En franchissant cette année le million de meublés de tourisme, la France accueille le quart de l’offre européenne, générant 131 millions de nuitées par an.
Une telle « hypercroissance » déséquilibre un marché du logement, particulièrement tendu, et se traduit par une professionnalisation de l’hébergement temporaire, loin de l’utopie originelle de l’économie du partage, de l’accueil chez l’habitant et du complément de revenu pour les « petits propriétaires ».

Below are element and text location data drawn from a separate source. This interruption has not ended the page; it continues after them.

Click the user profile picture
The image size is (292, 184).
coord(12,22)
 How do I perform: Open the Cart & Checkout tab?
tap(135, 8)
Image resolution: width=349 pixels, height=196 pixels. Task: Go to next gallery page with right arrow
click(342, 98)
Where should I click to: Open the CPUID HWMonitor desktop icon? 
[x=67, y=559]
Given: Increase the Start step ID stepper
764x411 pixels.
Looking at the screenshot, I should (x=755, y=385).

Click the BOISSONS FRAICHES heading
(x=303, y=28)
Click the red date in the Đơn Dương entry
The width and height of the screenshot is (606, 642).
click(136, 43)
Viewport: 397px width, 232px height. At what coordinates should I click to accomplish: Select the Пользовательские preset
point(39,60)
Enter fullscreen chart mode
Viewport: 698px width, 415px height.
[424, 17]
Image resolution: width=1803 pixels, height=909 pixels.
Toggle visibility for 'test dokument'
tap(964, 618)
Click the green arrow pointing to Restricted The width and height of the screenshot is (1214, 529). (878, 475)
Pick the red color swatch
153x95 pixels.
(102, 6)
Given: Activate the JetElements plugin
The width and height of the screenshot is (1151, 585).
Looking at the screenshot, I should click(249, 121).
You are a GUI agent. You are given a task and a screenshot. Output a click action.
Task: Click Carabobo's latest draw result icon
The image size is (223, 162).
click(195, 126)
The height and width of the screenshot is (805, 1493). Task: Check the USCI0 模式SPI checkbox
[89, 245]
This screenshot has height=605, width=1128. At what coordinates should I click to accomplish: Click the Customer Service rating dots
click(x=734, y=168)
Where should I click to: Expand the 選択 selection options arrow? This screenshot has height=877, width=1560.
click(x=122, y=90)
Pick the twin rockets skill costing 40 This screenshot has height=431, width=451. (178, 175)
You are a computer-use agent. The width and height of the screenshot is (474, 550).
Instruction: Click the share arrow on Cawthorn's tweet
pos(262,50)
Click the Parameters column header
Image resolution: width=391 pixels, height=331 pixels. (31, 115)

La dérégulation par les plateformes et la financiarisation du logement produisent et creusent les inégalités. Le logement n’est plus seulement un droit ou un bien social, il est devenu une valeur spéculative

Francesca Artioli
Maîtresse de conférence à l’École d’Urbanisme de Paris

Les plateformes tentent d’imposer leur modèle économique, participant, elles aussi, de la fragilisation de la souveraineté.

Les deux co-rapporteurs de la proposition de loi à l’assemblée nationale, Annaïg Le Meur et Inaki Echaniz, et les deux sénateurs Viviane Artigalas et Mickaël Vallet, ont tous mis l’accent sur l’enjeu d’équité fiscale porté par un alignement des différents niveaux d’abattement dont bénéficient les propriétaires de logements mis en location.
« L’intérêt général doit primer » a souligné Inaki Echaniz, quand Lionel Quillet, président de la Communauté de Commune de l’île de Ré, parle de « scandale fiscal », soulignant comme Marie Nédellec, adjointe au maire de la Rochelle, que les élus locaux sont en première ligne, « prennent les coups » et doivent mobiliser leurs services pour pallier les déficiences du contrôle opéré normalement par les services fiscaux.

Nombreux ont d’ailleurs été les intervenants qui ont souligné le coût pour les collectivités d’un dispositif d’enregistrement, contrôle, voire verbalisation des propriétaires indélicats.
La judiciarisation massive du phénomène, participant d’une crispation sociétale générale, accentue la pression sur les élus et leurs services, invitant les communes à travailler de concert, avec la coordination proposée par les intercommunalités. Barbara Gomes, élue à la Ville de Paris, a souligné que seul un travail quotidien et rigoureux de contrôle et de verbalisation avait permis l’endiguement de la croissance des meublés dans la capitale.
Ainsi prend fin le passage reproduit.